* [TASK DIRECTIONS]
Rewrite everything in the toxicity summary from "The acute inhalation" down to "were also determined.", changing "rats" to "mice".

* [TEXT SECTION]
□ □ □ □ □ □ □

Applicant's summary and conclusion

Interpretation of results:
Category 2 based on GHS criteria
Conclusions:
Under the test conditions, the acute 4 h LC50 of the test material (containing cocobenzyldimethylammoniumchloride - 40% w/v, dicocodimethylammoniumchloride - 37.5 % w/v and water - 7.7 %) was found to be 0.25 mg/L (0.22 -0.28 mg/L) and it is classified as Category 2 according to CLP Regulation (EC 1272/2008).
Executive summary:

The acute inhalation toxicity of the test substance (containing cocobenzyldimethylammoniumchloride - 40% w/v, dicocodimethylammoniumchloride - 37.5 % w/v and water - 7.7 %) was investigated in a syudy conducted according to OECD guideline 403 and EPA-Guideline 81 -3 in compliance with GLP.

The study was assigned a reliability score of 1 in accordance with the criteria for assessing data quality set forth by Klimisch et al. (1997).

Four groups of ten rats each (five males and five females) were given a single, 4 h whole body exposure at concentration levels of 0, 0.17, 0.24 and 0.34 mg/L. The animals were observed for 21 d after the day of exposure and were then killed for gross and histopathological examination of the lungs. Body weight, food and water intake and lung weight were also determined.

□ □ □ □ □ □ □

* [EXTRACTED RECORDS]
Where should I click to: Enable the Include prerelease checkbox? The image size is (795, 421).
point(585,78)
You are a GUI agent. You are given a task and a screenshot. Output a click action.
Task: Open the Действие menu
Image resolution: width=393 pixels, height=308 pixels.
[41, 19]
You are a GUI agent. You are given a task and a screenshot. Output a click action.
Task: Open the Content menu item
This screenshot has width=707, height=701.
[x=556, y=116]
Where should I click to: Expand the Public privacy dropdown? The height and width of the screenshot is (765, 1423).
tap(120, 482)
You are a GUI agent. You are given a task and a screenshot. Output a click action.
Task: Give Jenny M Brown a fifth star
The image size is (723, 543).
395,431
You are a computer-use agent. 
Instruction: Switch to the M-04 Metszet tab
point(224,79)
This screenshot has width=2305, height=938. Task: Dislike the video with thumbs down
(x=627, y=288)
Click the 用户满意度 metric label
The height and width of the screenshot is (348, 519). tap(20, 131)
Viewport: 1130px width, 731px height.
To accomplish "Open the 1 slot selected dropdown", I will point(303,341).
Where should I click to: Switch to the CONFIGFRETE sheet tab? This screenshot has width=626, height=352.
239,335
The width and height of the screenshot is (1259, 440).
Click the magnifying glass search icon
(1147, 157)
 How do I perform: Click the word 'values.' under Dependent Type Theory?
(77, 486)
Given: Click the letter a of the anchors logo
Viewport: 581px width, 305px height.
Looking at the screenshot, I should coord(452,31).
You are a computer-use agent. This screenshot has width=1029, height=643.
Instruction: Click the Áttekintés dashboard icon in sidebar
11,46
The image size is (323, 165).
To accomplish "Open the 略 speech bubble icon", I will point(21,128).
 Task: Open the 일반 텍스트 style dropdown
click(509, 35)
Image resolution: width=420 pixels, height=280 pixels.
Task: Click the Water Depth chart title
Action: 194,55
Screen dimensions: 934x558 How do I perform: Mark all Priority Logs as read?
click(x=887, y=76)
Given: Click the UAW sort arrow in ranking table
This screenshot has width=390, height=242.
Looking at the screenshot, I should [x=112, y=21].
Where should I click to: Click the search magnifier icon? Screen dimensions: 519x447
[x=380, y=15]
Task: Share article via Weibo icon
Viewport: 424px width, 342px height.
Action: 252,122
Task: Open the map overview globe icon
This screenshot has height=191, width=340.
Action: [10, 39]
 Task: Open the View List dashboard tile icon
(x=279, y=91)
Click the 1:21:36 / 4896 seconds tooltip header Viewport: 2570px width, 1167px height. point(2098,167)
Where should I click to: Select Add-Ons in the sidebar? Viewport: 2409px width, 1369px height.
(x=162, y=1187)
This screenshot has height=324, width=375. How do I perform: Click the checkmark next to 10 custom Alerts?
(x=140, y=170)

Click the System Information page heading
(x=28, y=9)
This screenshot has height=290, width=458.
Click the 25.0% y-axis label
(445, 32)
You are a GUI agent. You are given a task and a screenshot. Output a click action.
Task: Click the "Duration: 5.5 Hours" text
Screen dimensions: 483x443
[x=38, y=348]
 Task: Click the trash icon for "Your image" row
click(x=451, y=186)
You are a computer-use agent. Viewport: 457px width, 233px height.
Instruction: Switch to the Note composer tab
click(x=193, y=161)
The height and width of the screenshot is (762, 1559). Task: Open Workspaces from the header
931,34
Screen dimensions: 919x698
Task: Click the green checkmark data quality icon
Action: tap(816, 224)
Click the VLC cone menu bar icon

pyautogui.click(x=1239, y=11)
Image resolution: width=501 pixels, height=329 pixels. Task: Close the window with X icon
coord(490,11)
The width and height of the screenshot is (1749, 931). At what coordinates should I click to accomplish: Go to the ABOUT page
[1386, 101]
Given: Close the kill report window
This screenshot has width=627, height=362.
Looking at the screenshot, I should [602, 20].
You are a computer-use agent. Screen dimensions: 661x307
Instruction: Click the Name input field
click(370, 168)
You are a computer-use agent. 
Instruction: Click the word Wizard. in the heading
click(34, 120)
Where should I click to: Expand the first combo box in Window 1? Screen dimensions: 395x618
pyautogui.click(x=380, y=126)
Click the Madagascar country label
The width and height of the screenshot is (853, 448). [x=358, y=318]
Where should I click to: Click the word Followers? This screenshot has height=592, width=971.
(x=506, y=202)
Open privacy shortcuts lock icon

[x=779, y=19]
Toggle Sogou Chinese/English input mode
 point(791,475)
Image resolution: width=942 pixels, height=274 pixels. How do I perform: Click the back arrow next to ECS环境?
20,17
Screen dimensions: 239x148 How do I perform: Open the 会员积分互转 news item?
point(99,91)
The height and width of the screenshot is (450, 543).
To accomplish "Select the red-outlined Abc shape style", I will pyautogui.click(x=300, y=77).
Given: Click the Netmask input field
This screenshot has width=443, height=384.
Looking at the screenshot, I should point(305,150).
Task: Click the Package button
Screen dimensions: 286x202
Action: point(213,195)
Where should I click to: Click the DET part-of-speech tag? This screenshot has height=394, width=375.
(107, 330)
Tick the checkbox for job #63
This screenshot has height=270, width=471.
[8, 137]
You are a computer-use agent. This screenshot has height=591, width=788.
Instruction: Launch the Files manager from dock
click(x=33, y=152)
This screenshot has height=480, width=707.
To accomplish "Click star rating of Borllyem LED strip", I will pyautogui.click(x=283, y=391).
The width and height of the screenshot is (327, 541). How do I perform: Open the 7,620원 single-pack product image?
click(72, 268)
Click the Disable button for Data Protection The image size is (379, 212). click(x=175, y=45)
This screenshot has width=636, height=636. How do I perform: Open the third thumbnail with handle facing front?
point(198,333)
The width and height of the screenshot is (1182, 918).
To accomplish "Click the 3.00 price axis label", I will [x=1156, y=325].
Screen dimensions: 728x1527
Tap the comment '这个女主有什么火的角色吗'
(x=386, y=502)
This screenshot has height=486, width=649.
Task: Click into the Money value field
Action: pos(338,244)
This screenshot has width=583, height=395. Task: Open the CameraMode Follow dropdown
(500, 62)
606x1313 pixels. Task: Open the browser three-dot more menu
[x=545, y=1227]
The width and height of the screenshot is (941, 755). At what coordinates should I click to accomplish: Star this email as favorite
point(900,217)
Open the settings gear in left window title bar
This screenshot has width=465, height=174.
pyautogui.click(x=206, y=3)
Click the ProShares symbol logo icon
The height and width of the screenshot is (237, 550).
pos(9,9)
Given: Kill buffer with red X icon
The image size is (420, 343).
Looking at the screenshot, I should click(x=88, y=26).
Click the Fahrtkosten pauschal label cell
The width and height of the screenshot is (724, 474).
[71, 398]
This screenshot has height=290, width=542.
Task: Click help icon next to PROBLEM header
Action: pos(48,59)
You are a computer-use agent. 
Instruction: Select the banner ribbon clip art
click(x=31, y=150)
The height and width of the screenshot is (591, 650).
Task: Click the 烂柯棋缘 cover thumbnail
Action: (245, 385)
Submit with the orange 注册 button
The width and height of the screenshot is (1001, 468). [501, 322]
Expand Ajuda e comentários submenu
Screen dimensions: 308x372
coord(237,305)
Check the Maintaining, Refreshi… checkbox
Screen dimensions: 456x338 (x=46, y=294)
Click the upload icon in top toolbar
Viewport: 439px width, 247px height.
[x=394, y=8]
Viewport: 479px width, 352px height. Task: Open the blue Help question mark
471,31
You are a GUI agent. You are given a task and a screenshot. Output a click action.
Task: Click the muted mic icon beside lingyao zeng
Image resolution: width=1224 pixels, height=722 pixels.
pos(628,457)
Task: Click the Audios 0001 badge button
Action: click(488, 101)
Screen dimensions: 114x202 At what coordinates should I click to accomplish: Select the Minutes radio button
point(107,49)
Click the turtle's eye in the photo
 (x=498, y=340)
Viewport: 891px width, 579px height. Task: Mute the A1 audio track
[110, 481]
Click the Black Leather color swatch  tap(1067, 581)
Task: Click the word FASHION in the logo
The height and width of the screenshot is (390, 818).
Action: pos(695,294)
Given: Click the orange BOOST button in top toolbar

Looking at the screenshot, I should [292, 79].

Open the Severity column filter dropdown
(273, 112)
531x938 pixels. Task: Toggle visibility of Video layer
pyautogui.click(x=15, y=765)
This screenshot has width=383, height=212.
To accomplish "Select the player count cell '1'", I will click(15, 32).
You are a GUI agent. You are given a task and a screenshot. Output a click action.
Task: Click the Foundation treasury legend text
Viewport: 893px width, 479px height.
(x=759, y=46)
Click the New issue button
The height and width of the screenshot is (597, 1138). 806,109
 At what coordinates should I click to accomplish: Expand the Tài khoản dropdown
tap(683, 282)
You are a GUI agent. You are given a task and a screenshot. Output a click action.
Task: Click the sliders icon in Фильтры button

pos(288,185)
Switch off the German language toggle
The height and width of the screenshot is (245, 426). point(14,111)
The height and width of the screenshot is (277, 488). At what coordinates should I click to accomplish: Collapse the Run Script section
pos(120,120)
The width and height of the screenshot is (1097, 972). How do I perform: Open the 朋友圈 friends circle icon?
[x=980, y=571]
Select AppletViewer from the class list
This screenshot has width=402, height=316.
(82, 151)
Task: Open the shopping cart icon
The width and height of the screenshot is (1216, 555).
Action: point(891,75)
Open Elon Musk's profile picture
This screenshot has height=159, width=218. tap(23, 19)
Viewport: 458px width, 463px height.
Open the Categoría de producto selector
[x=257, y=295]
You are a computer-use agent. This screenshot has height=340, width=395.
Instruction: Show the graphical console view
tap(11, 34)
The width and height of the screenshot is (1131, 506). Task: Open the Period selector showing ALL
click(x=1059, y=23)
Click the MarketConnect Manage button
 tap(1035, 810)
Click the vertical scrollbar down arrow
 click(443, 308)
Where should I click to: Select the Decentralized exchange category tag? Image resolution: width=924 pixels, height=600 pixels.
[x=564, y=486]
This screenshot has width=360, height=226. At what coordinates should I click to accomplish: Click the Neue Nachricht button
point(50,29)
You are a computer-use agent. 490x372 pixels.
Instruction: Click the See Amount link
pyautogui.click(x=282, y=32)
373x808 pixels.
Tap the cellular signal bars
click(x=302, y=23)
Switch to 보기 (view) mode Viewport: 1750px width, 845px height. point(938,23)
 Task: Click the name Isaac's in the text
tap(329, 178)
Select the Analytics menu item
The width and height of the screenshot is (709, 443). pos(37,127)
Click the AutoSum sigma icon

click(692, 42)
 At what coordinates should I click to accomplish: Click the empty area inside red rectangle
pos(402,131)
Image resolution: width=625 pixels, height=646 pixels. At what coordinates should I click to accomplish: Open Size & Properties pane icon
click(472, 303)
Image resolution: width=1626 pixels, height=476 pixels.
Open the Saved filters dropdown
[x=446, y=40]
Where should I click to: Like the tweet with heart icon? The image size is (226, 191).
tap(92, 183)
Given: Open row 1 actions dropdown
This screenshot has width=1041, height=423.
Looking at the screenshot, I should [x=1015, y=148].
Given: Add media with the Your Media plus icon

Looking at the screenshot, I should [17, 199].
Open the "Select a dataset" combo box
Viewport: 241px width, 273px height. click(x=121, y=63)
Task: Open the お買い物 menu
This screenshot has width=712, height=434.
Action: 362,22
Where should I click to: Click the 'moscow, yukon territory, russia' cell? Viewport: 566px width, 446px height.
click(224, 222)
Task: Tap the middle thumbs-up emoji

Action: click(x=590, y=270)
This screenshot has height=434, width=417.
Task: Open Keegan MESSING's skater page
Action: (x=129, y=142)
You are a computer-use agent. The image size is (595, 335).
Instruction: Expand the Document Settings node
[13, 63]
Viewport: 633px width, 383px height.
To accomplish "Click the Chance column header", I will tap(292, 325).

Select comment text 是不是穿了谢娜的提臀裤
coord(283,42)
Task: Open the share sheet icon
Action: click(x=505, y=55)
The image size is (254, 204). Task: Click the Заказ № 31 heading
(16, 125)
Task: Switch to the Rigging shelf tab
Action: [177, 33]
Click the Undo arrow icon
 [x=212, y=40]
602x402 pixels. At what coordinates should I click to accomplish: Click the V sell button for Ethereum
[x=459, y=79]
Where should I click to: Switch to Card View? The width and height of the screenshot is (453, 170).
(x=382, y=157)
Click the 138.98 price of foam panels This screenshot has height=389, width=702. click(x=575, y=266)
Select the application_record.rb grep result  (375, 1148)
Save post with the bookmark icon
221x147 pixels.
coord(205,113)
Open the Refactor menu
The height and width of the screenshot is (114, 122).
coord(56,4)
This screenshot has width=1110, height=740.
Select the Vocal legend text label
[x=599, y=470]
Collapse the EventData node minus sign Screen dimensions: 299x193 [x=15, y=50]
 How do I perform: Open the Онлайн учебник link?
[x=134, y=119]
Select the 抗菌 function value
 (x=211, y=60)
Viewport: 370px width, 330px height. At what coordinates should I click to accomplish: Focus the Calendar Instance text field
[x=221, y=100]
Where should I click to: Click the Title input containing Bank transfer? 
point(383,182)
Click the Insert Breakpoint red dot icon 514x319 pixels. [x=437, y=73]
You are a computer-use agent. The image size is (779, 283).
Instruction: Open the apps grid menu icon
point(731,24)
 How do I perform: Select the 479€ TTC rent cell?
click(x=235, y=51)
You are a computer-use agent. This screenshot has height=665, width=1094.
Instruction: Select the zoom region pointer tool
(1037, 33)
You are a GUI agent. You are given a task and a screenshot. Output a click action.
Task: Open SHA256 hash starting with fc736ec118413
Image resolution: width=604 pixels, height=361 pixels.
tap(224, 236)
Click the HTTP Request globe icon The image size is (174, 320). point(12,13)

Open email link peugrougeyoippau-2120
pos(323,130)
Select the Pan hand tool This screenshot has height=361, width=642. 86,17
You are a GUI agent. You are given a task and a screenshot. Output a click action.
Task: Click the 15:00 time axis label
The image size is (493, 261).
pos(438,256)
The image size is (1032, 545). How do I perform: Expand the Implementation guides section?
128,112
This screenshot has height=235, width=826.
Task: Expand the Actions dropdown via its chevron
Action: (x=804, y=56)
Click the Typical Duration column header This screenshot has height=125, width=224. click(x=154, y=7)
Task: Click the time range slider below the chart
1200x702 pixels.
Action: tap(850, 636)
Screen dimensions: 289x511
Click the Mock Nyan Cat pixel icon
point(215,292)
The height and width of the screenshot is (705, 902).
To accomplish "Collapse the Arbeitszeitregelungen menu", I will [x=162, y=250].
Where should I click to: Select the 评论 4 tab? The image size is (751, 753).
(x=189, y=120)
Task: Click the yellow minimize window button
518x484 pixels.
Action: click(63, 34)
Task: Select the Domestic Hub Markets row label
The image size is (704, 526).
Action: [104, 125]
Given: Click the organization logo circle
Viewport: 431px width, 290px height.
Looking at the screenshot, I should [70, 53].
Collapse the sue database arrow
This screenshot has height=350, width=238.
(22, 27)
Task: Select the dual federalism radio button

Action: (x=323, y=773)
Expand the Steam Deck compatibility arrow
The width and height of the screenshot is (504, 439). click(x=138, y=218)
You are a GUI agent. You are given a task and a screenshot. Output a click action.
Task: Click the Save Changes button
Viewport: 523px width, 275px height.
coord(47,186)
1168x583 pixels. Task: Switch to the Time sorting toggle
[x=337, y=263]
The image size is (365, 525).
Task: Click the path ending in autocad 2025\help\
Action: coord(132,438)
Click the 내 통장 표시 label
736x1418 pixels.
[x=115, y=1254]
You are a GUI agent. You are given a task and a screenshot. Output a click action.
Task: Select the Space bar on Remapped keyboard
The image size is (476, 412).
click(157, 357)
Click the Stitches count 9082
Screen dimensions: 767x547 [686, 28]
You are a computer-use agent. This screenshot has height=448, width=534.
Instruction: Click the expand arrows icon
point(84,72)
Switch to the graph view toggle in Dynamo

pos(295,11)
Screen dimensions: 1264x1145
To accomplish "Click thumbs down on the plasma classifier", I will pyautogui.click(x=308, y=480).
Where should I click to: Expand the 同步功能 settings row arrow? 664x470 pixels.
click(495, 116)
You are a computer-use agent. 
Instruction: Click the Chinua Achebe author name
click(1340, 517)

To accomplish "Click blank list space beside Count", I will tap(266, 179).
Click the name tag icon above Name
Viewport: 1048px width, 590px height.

□ □ □ □ □ □ □

* [OUTPUT OF THE EXERCISE]
The acute inhalation toxicity of the test substance (containing cocobenzyldimethylammoniumchloride - 40% w/v, dicocodimethylammoniumchloride - 37.5 % w/v and water - 7.7 %) was investigated in a syudy conducted according to OECD guideline 403 and EPA-Guideline 81 -3 in compliance with GLP.

The study was assigned a reliability score of 1 in accordance with the criteria for assessing data quality set forth by Klimisch et al. (1997).

Four groups of ten mice each (five males and five females) were given a single, 4 h whole body exposure at concentration levels of 0, 0.17, 0.24 and 0.34 mg/L. The animals were observed for 21 d after the day of exposure and were then killed for gross and histopathological examination of the lungs. Body weight, food and water intake and lung weight were also determined.